-- START OF Passage shown --
This page documents the tornadoes and tornado outbreaks of 1990, primarily in the United States. Most tornadoes form in the U.S., although some events may take place internationally. Tornado statistics for older years like this often appear significantly lower than modern years due to fewer reports or confirmed tornadoes, however by the 1990s tornado statistics were coming closer to the numbers we see today.

Synopsis

1990 saw some unusual and powerful tornadoes and tornado outbreaks. On March 13 not one, but two F5 tornadoes struck Kansas, both coming from the same supercell. This was the only day since the 1974 Super Outbreak to have more than one F5 on the same day until the 2011 Super Outbreak, when four EF5 tornadoes touched down on April 27. In June, a strong outbreak struck the upper midwest United States and in late August a powerful F5 tornado struck the city of Plainfield, Illinois, resulting in significant loss of life and damage.

Events

Confirmed tornado total for the entire year 1990 in the United States.

January

There were 11 tornadoes confirmed in the US in January.

February
There were 57 tornadoes confirmed in the US in February.

February 19 (Japan) 
A landfalling waterspout struck Makurazaki, Kagoshima, killing 1 person and injuring 18 others. The tornado damaged 383 homes and completely destroyed 29. 88 houses were half destroyed, and 266 others were partially destroyed. 25 cars were rolled over as well.

March
There were 86 tornadoes confirmed in the US in March.

March 11–13

This destructive tornado outbreak produced at least 64 tornadoes across the region including four violent tornadoes. Two F5 tornadoes touched down north and east of Wichita, Kansas, including the most publicized tornado, which struck Hesston. In Nebraska, several strong tornadoes touched down across the southern and central portion of the state including an F4 that traveled for over 125 miles. Two people were killed in the outbreak in Kansas, both from the F5 tornadoes.

April
There were 108 tornadoes confirmed in the US in April.

May
There were 243 tornadoes confirmed in the US in May.

May 15

An outbreak of 17 tornadoes injured nine people in Texas and Kansas, with the strongest being an F3 tornado in Anson, Texas.

June
There were 329 tornadoes confirmed in the US in June.

June 2–3

This outbreak occurred in southern Illinois, central and southern Indiana, southwestern Ohio, and northern Kentucky on June 2 and June 3. 66 tornadoes struck the Ohio River Valley, including seven F4 twisters, resulting in nine deaths. One F4 tornado trekked  from southeastern Illinois into southern Indiana, killing one person. 37 tornadoes occurred in Indiana, eclipsing the previous record of 21 set during the 1974 Super Outbreak. In addition, 12 tornadoes struck Illinois.
-- END OF Passage shown --
_What you will do_
Using the 1990 tornado page, answer each question:
(a) How many tornadoes were confirmed in the US in April?
(b) Which Illinois city was struck by the F5 tornado in late August?
(c) How many tornadoes occurred in Indiana during the June 2–3 outbreak?
The data after this point has no connection to the 1990 tornado page.
-- START OF Source excerpt --
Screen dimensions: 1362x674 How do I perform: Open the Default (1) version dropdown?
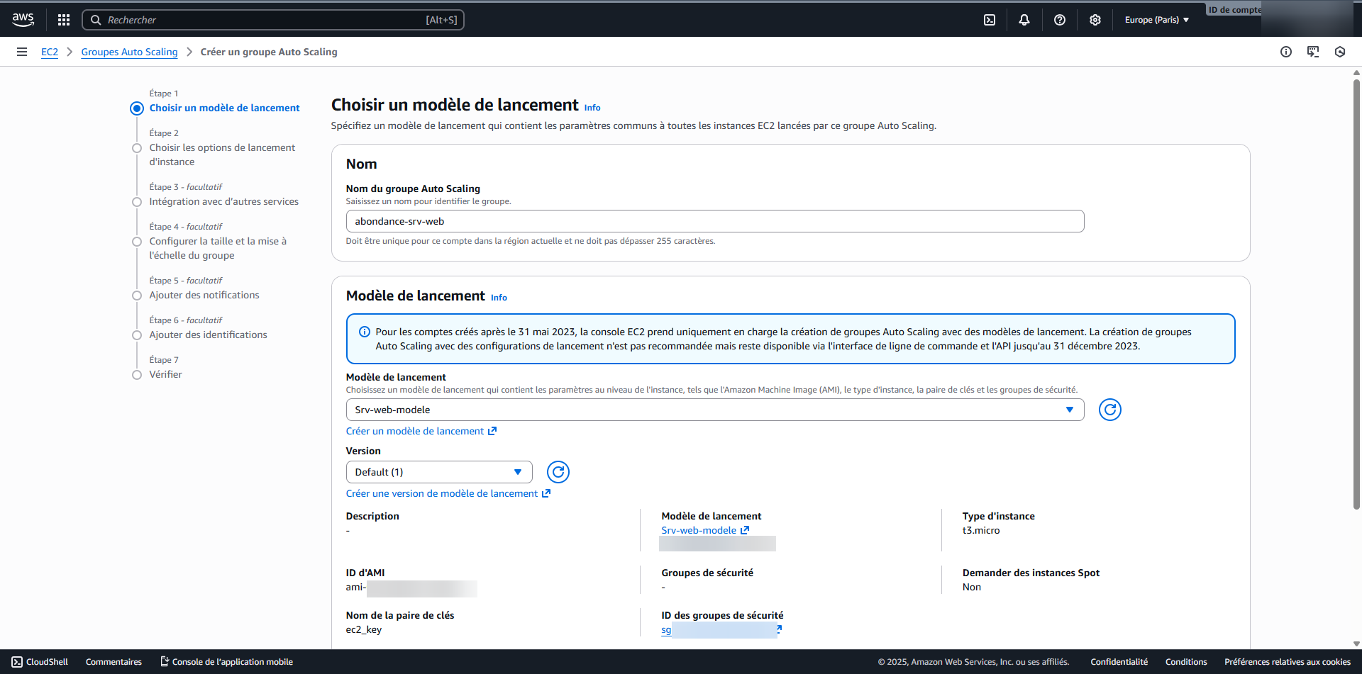pyautogui.click(x=438, y=472)
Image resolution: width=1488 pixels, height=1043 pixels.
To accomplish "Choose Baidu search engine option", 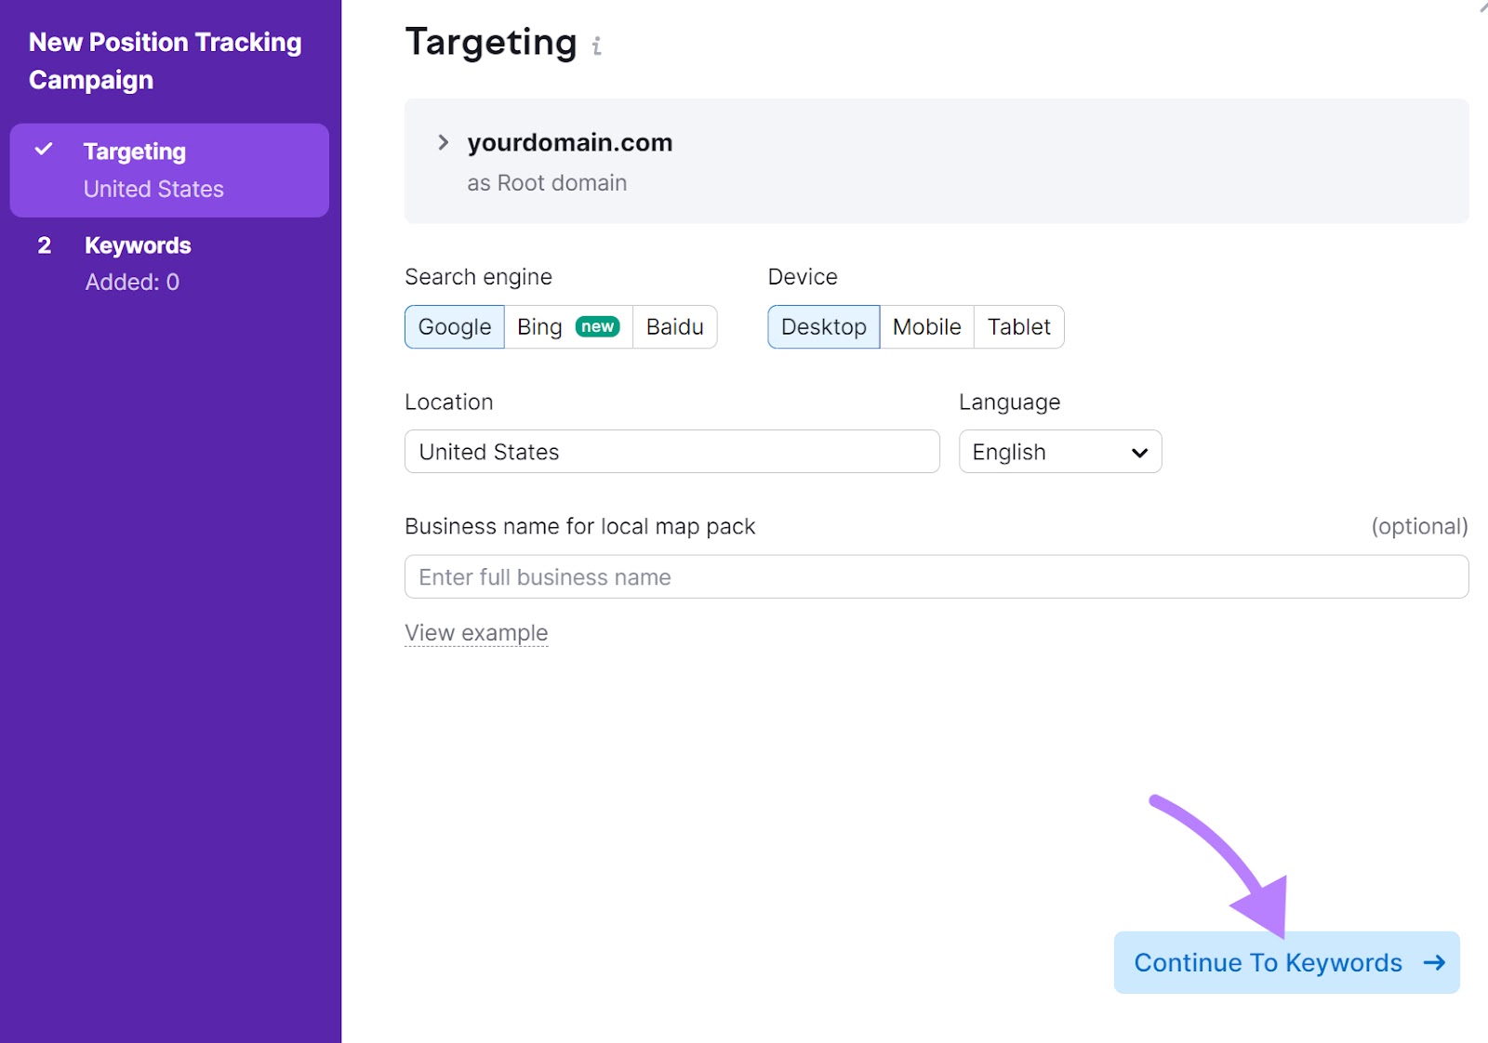I will pos(674,327).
-- END OF Source excerpt --
_Result_
(a) 108
(b) Plainfield
(c) 37